Now whether that will translate to a right to terminate your lease early is a tougher question, but having that moral high ground (and the threat of a lawsuit) should put you in a much better negotiating position to break your lease.
Step 4: Find a Replacement Tenant
If all of the above don’t work, you still have options.
You can talk with your landlord and offer to find them a replacement tenant. If you tell them you will do all of the heavy lifting, such as advertising the property, holding open houses, and providing prospective tenants applications, etc., they may give you the green light.
They will likely want qualified tenants, so you should get their requirements from them before you advertise.
By using this strategy, you are allowing the landlord to keep the place occupied without interruption and getting yourself out of a place that you no longer feel comfortable living in.
Related Reading: If you want to learn more about how to break your lease early by finding a new tenant, check out my full article on the topic here.

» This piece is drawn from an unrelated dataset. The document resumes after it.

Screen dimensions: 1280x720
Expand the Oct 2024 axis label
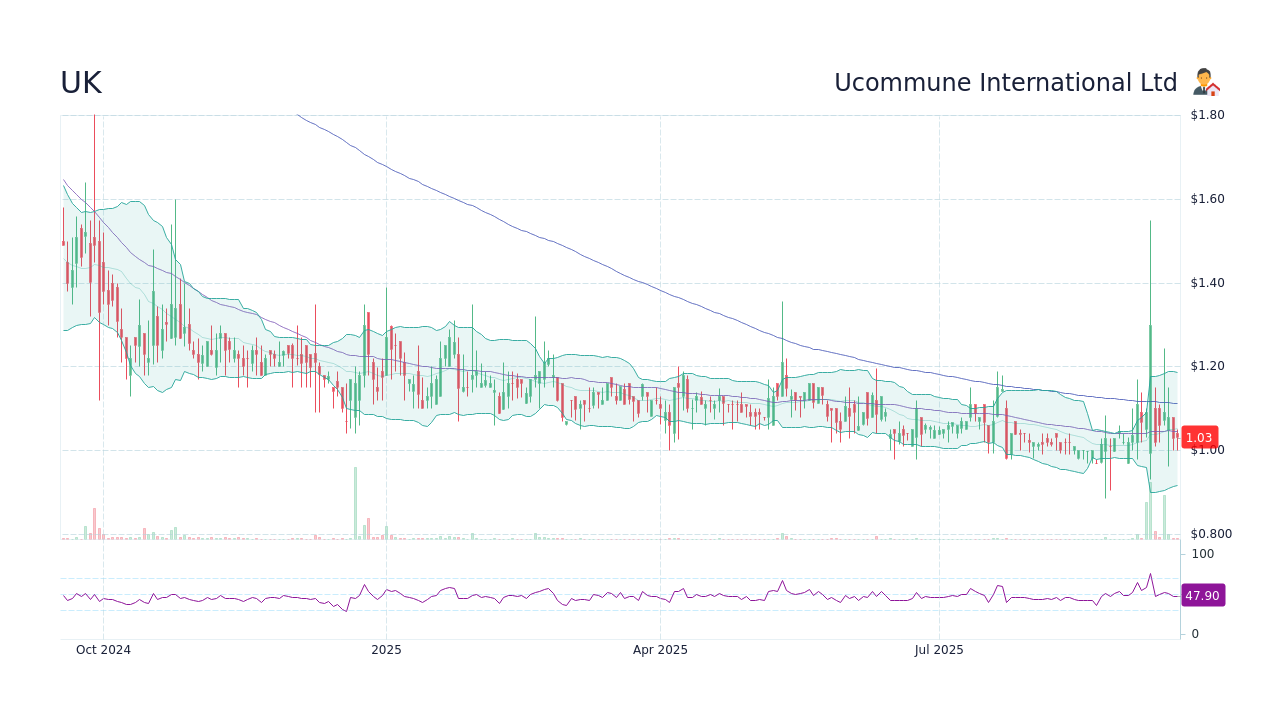[103, 649]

So there you have it – a four step answer to the question of whether you can break your lease if someone breaks into your apartment, with some helpful tips along the way.

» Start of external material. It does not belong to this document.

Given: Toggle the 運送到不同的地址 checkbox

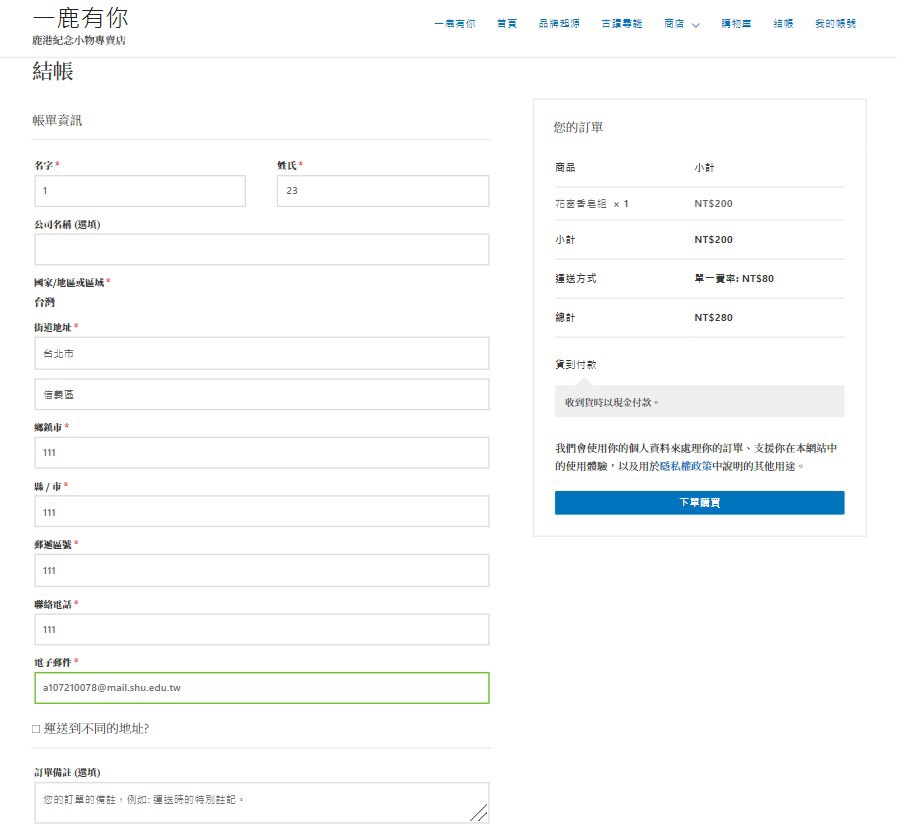Looking at the screenshot, I should (x=37, y=729).
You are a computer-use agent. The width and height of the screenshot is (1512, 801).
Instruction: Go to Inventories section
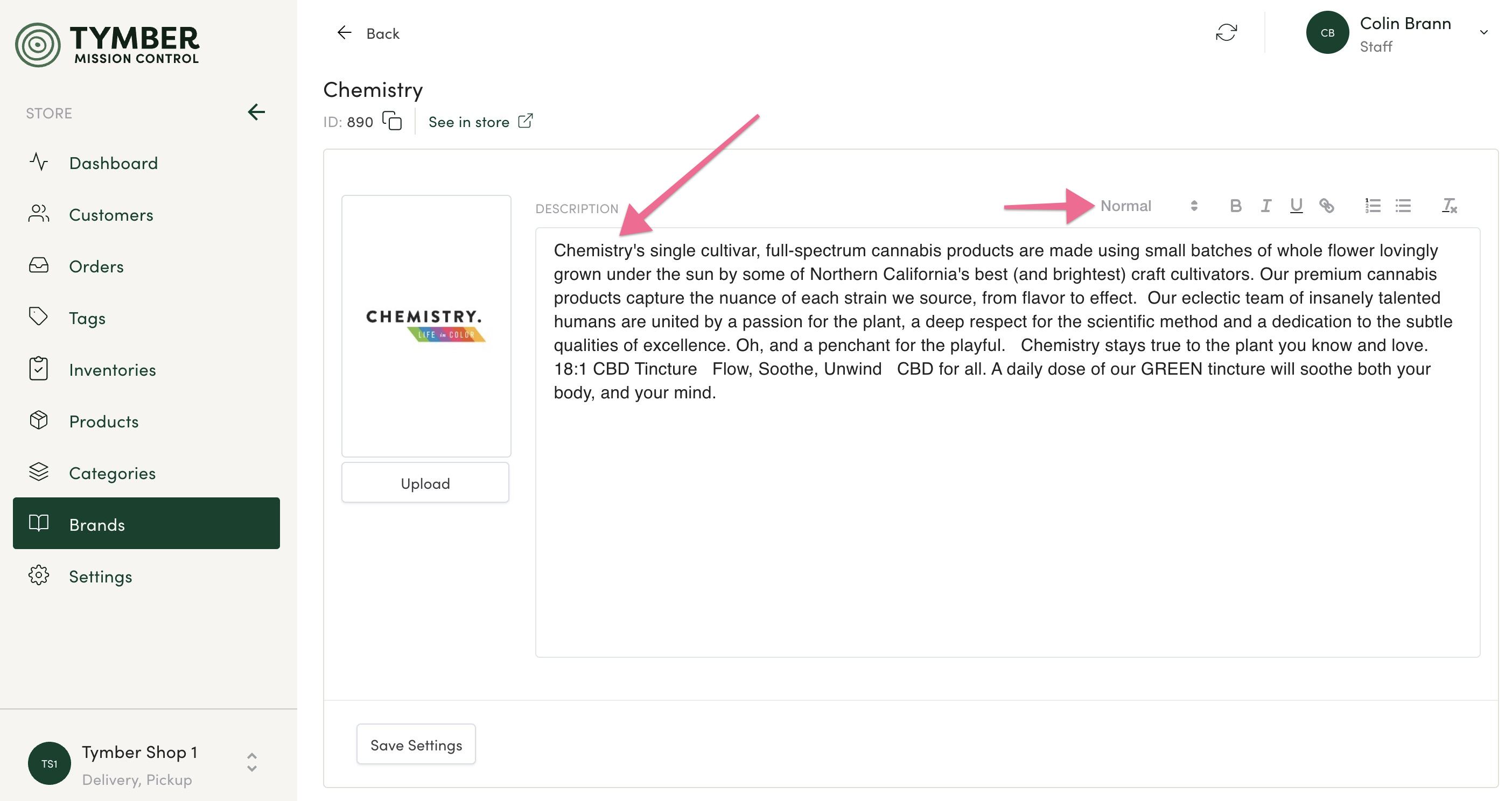coord(112,370)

Now if you want to get out of your lease, but you don’t meet some of the exceptions we discussed above like a breach of the contract by the landlord, or being a victim of sexual assault or stalking, etc., there are other ways to terminate your lease early.
Check out my full article on how to break your lease early without penalty for more details. It includes 11 situations where you can terminate early (plus one bonus option that applies in all situations).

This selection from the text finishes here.